The current source supports these groups directly:

  • unmanaged primitives and value types
  • string and string[]
  • nullable value types such as int?, Guid?, DateTime?
  • unmanaged arrays such as int[], Guid[], DateTime[]
  • nullable arrays such as int?[], Guid?[]
  • enum values, enum arrays, and enum lists
  • List<T>
  • Dictionary<TKey, TValue>
  • Queue<T>
  • Stack<T>
  • HashSet<T>
  • Memory<T> and ReadOnlyMemory<T> for unmanaged element types
  • ValueTuple arity 2 through 5
  • automatic class and struct serialization through generated formatters

Encoding and bounds rules

Shape Encoding behavior Guardrail
Unmanaged value Raw unaligned bytes. Reader requires at least sizeof(T) bytes.
Unmanaged array 4-byte length prefix followed by raw element bytes. Length must be within SerializerBounds.MaxArray; total byte size must not overflow.
Null unmanaged array 4-byte null marker. Marker is read before element allocation.
Empty unmanaged array 4-byte zero marker. Round-trips as an empty array.
string 4-byte UTF-8 byte-count prefix followed by UTF-8 payload. Byte count must not exceed SerializerBounds.MaxString.
Null string Dedicated null sentinel. Null and empty strings remain distinct.
Enum Backing integral type. Supported backing types are byte, sbyte, short, ushort, int, uint, long, and ulong.

Span-backed serialization wraps the caller buffer directly.
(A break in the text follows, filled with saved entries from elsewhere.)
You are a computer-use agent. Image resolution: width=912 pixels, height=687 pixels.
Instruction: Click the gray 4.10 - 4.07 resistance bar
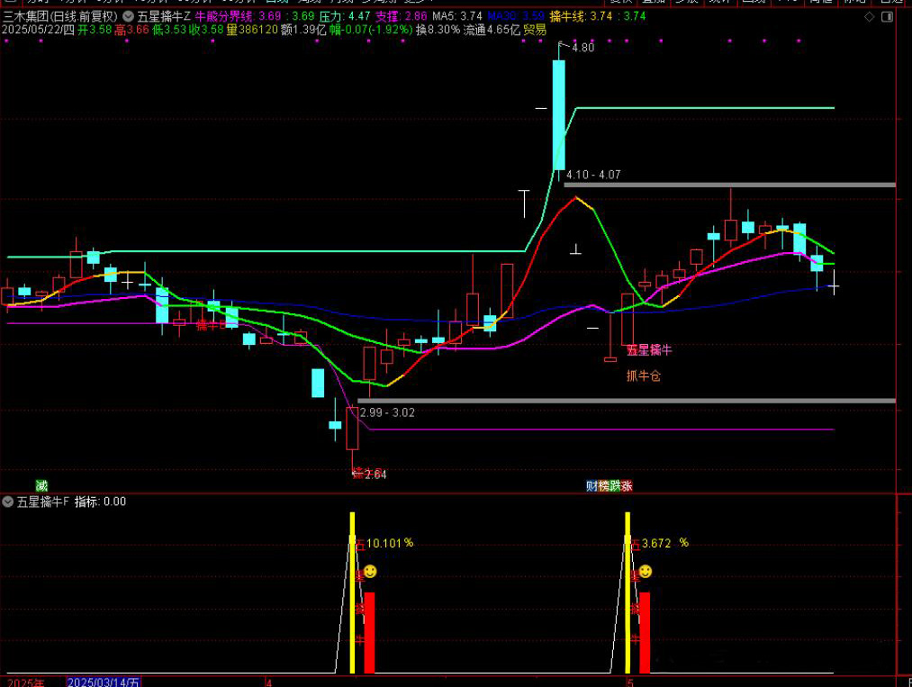pos(729,185)
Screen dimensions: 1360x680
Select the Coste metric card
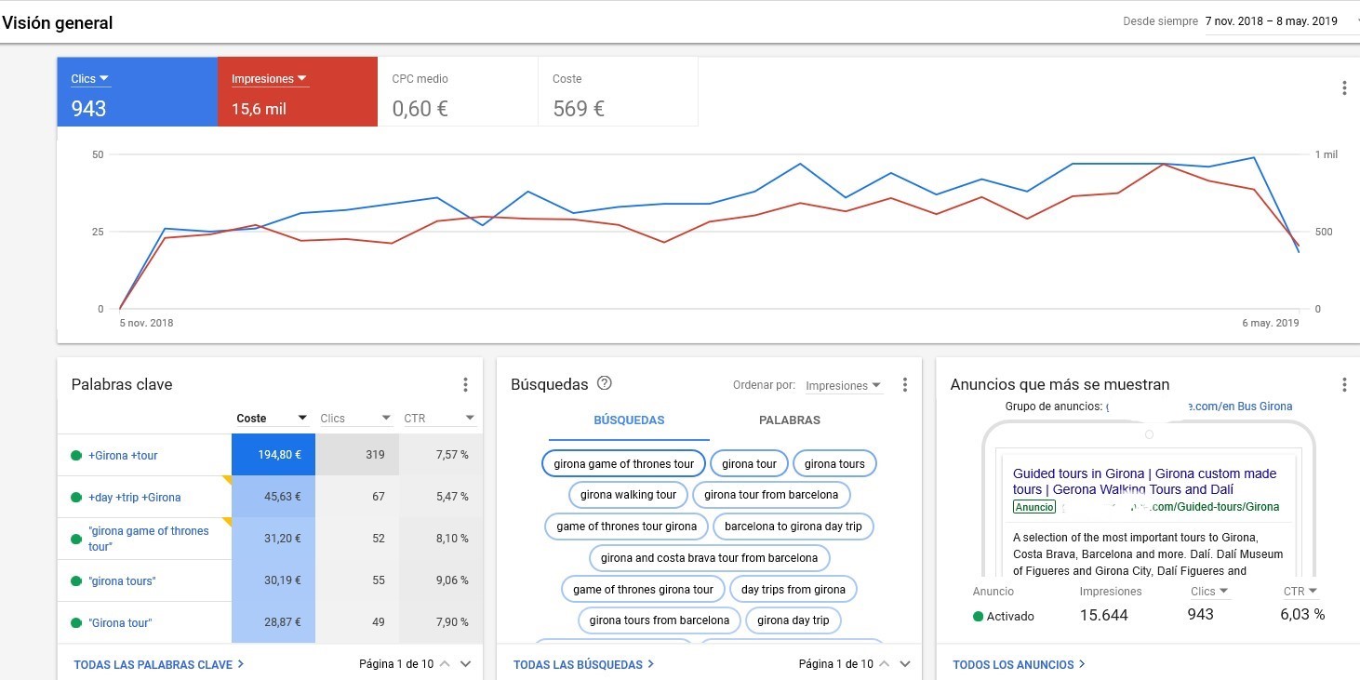pyautogui.click(x=618, y=92)
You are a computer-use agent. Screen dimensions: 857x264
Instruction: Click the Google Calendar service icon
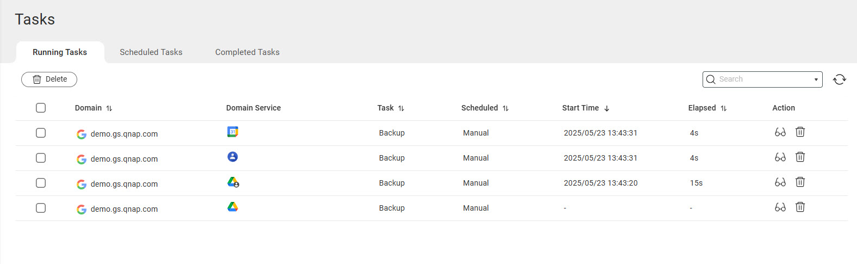pos(233,132)
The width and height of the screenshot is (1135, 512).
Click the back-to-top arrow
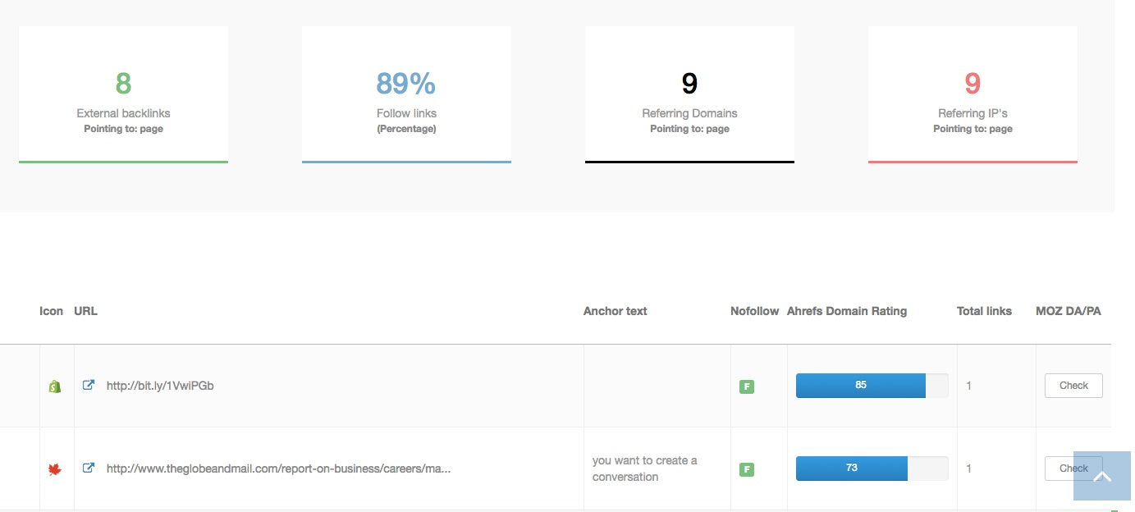tap(1102, 476)
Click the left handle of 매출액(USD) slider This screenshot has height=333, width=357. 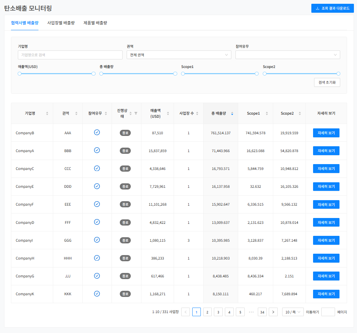[x=20, y=73]
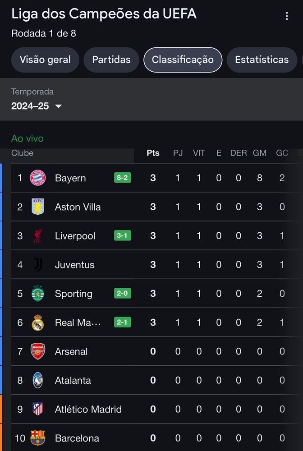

If the formatter writes past the span capacity, the writer cannot expand and the operation fails instead of allocating a replacement buffer.

Configuring bounds

SerializerBounds.MaxArray and SerializerBounds.MaxString are populated at startup from SerializationOptions (loaded via ConfigurationManager). The defaults are 1_048_576 (1 M) for both. SerializationOptions.MaxWriterCapacity (default 128 MB) caps individual DataWriter buffer expansions. Adjust these values in the active configuration file managed by ConfigurationManager to harden against malformed or oversized deserialization payloads.
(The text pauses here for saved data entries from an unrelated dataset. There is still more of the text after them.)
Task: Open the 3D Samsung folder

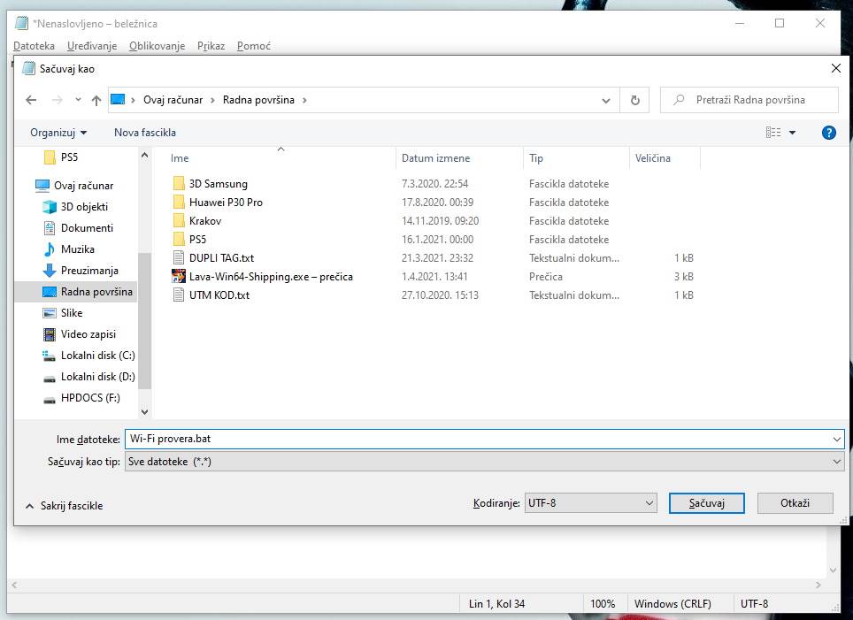Action: click(218, 184)
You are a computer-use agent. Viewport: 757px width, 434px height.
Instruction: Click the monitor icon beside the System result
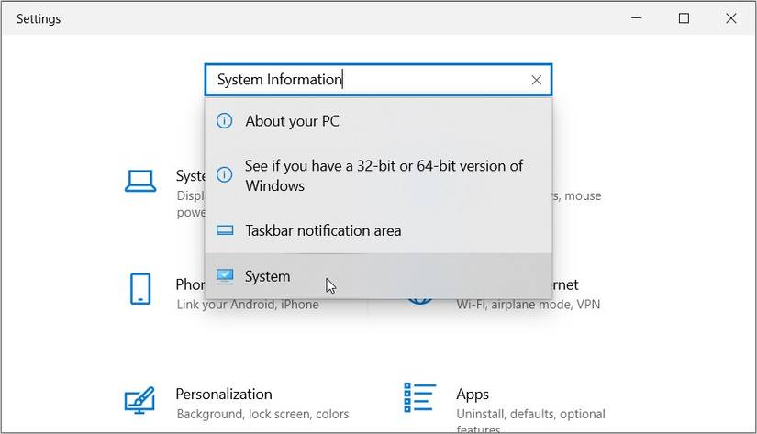click(x=224, y=276)
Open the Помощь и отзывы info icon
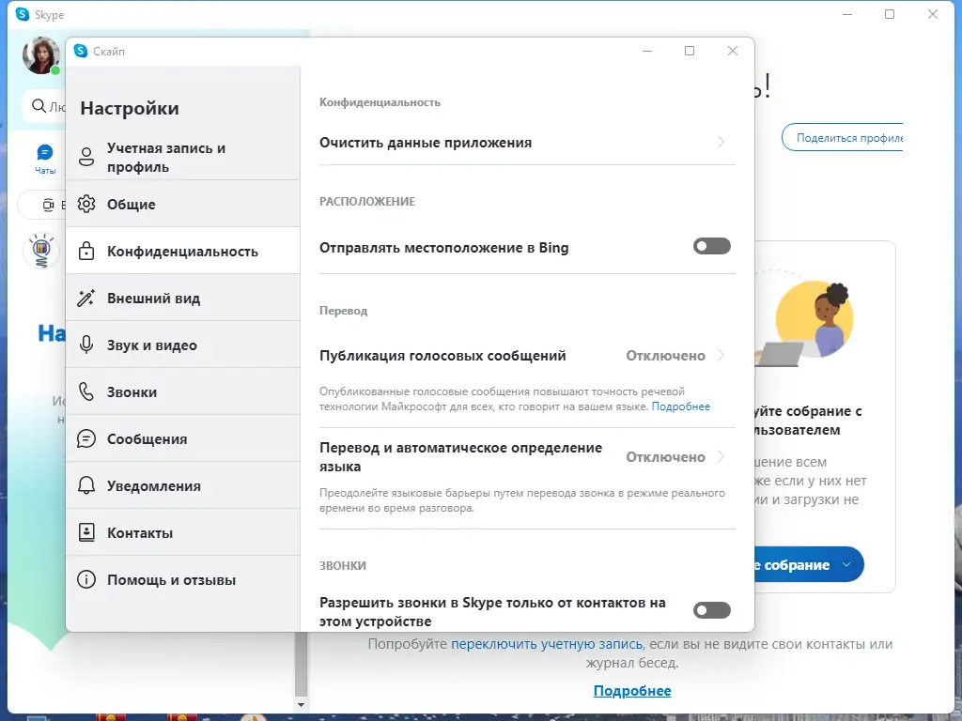The width and height of the screenshot is (962, 721). (87, 579)
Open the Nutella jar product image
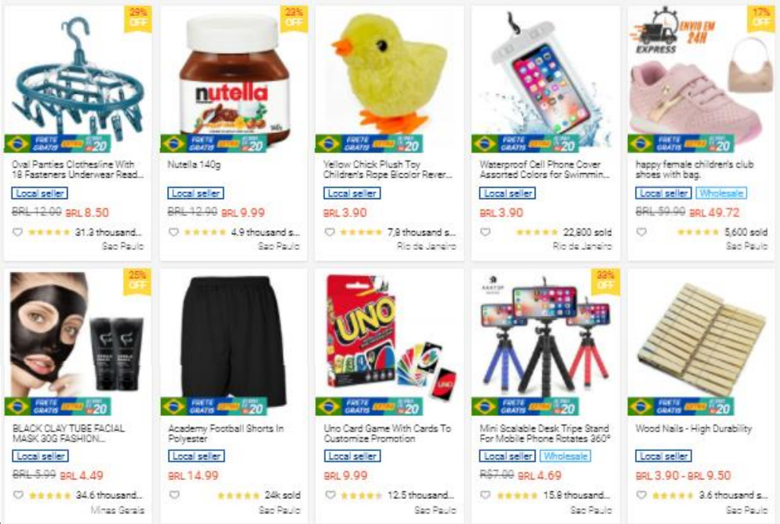Screen dimensions: 780x524 [x=233, y=80]
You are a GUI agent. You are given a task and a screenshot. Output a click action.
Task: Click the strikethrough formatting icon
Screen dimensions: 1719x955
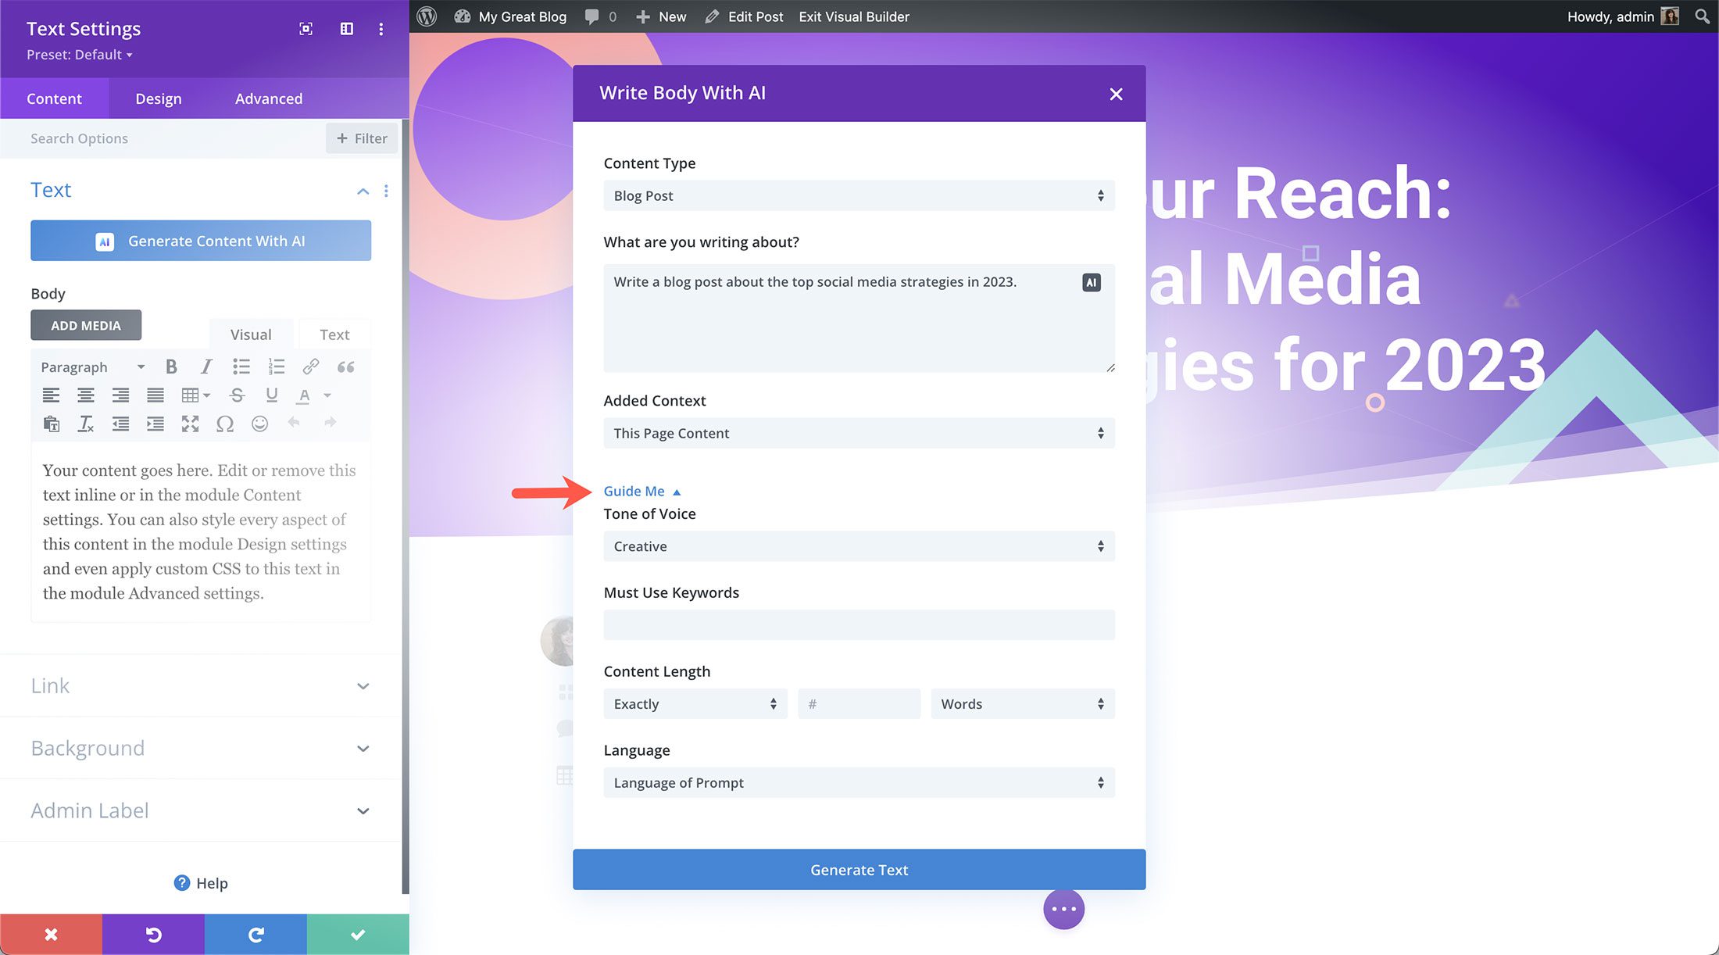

Built-in formatter details

StringFormatter

StringFormatter writes a 32-bit UTF-8 byte length, then encodes directly into the writer's free buffer. It handles three distinct cases:

  • null writes the serializer null sentinel
  • string.Empty writes length 0 with no payload
  • non-empty strings write a positive byte count plus UTF-8 bytes

During reads, negative values other than the null sentinel and lengths greater than SerializerBounds.MaxString are rejected.

EnumFormatter<T>

EnumFormatter<T> resolves the enum backing type once in its static constructor and caches specialized serialize/deserialize delegates. The hot path reinterprets enum bits with Unsafe.As and then delegates to the matching primitive formatter, avoiding boxing.
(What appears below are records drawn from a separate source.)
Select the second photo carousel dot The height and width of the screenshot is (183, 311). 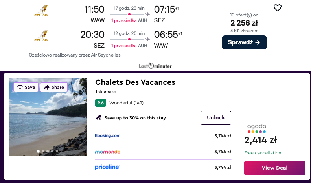coord(43,151)
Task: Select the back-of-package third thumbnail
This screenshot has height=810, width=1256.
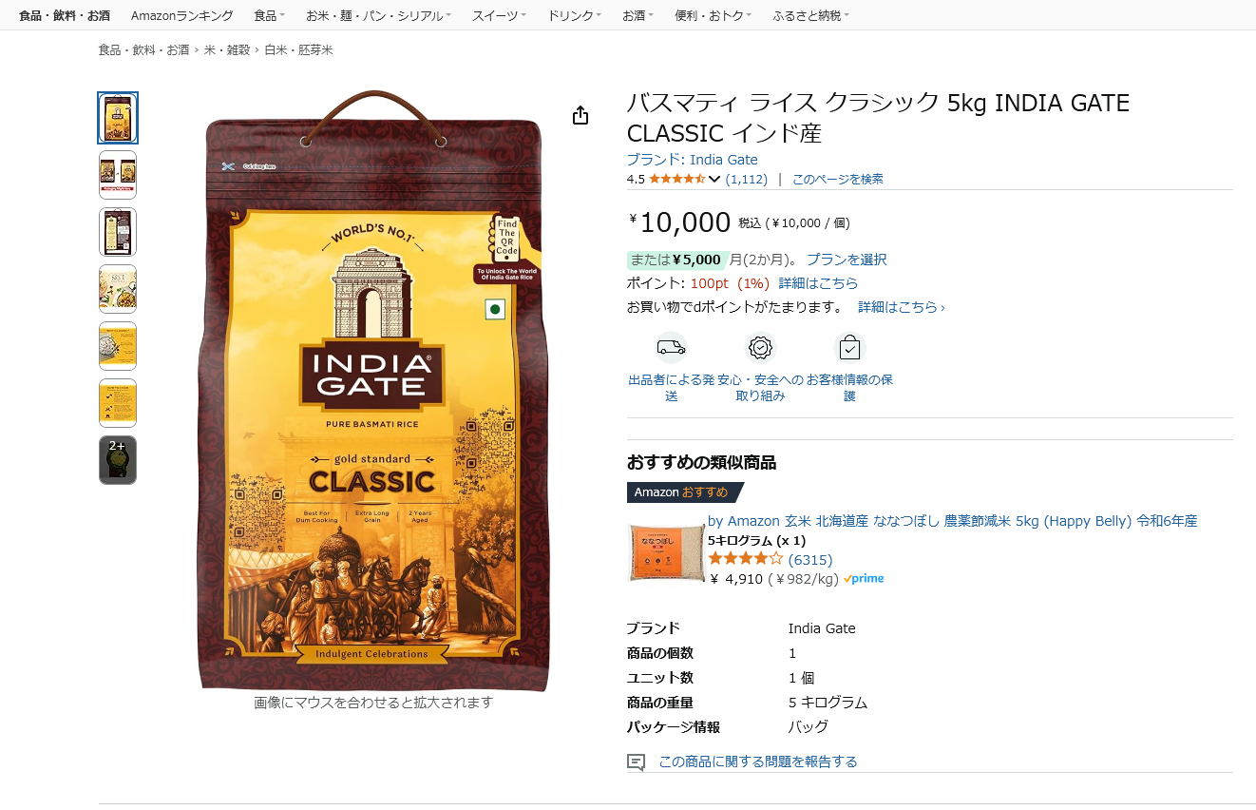Action: [118, 232]
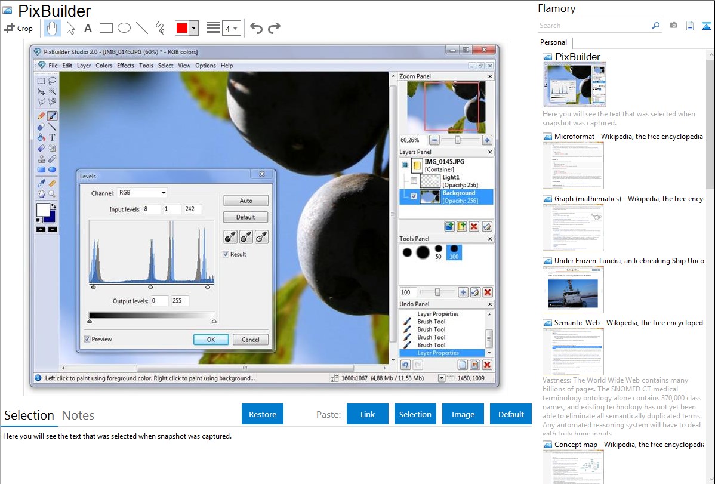Viewport: 715px width, 484px height.
Task: Click the undo arrow
Action: 256,28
Supported backing types are:

  • byte / sbyte
  • short / ushort
  • int / uint
  • long / ulong

Automatic member model

Generated object and struct formatters are field-based.

  • instance fields are serialized directly
  • public and non-public instance fields participate in discovery
  • static members do not participate
  • properties are not invoked directly as serialization accessors
  • auto-properties typically work through their compiler-generated backing fields
  • custom or computed properties should be treated as non-serializable unless you provide a custom formatter

This means a shape like public int Count { get; set; } is a good fit for automatic serialization, while a shape like public int Count => _items.Count; is metadata only and should usually be ignored.

Readonly and constructor-only models need extra care. If a type depends on strict immutability semantics, the recommended approach is to register a custom IFormatter<T> that reconstructs the object intentionally.

Relationship to packet serialization

This layer sits underneath packet model serialization and frame handling.

It is the machinery that PacketBase<TSelf> and related frame helpers build on.